-------- Extrait du document --------

DOCUMENT. "Tout est cassé, tout est détruit" : après deux ans de guerre au Soudan, plongée dans Khartoum, une capitale ravagée

Dans les rues de Khartoum, aucun bâtiment n'est intact. Les rues, autrefois peuplées par sept millions de personnes, sont désertes. Sur le tarmac de l'aéroport international, ne restent que des carcasses d'avion pulvérisées. Même le palais présidentiel est entièrement détruit.

La capitale du Soudan, dans laquelle une équipe de France Télévisions a pu pénétrer pour la première fois, est ravagée par la guerre qui oppose, depuis avril 2023, l'armée régulière, dirigée par le général Abdel Fattah al-Burhane, aux paramilitaires des Forces de soutien rapide (FSR), commandés par son ancien adjoint, le général Mohamed Hamdane Daglo.

-------- Données extraites --------

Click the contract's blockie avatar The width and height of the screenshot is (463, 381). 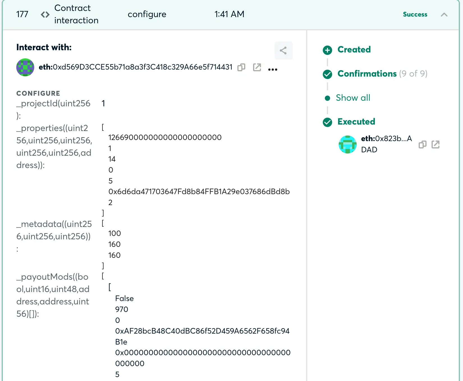[x=25, y=67]
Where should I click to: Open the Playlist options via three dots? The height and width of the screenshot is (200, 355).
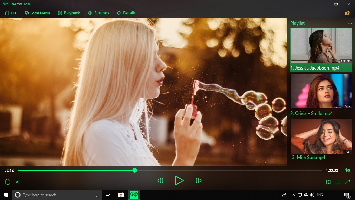click(350, 23)
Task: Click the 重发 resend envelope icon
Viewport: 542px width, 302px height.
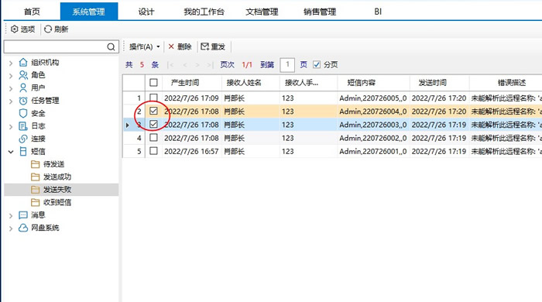Action: point(205,46)
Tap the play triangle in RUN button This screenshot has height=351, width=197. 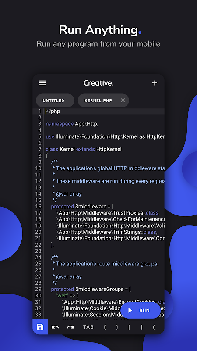[x=130, y=311]
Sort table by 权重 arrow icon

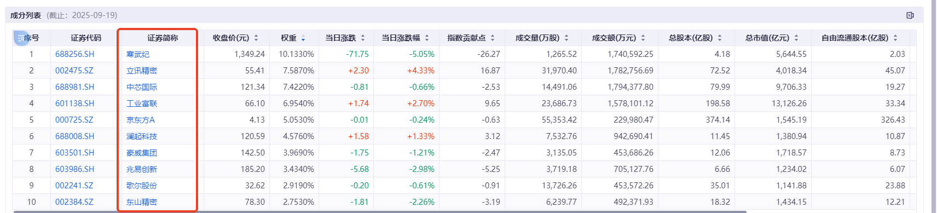click(303, 38)
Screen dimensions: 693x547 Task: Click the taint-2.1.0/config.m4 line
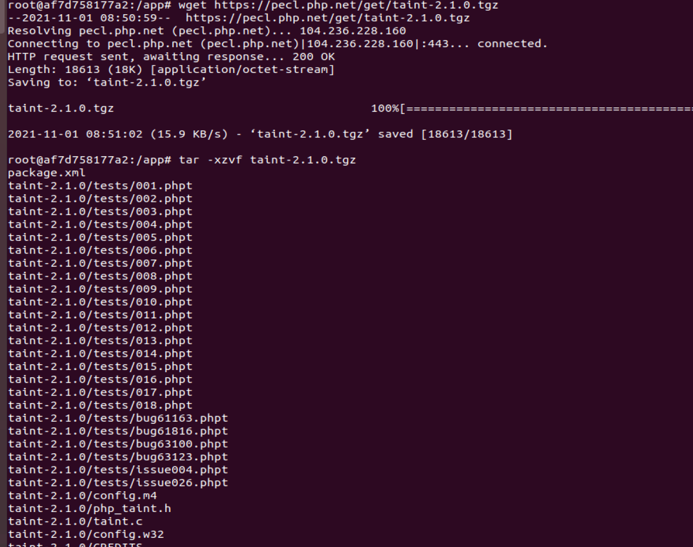point(83,496)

--------

● Consigne de travail 1: Selon l'extrait du document, depuis quand la guerre oppose-t-elle l'armée régulière aux paramilitaires au Soudan ?
● Consigne de travail 2: Quels groupes ou organisations l'extrait du document nomme-t-il ?
● Consigne de travail 3: Recopiez l'extrait du document depuis « Dans les rues » jusqu'à « est entièrement détruit. » inclus.
Appuyez-vous uniquement sur l'extrait du document.

● Réponse attendue 1: Depuis avril 2023.

● Réponse attendue 2:
- France Télévisions
- l'armée régulière
- les Forces de soutien rapide (FSR)

● Réponse attendue 3:
Dans les rues de Khartoum, aucun bâtiment n'est intact. Les rues, autrefois peuplées par sept millions de personnes, sont désertes. Sur le tarmac de l'aéroport international, ne restent que des carcasses d'avion pulvérisées. Même le palais présidentiel est entièrement détruit.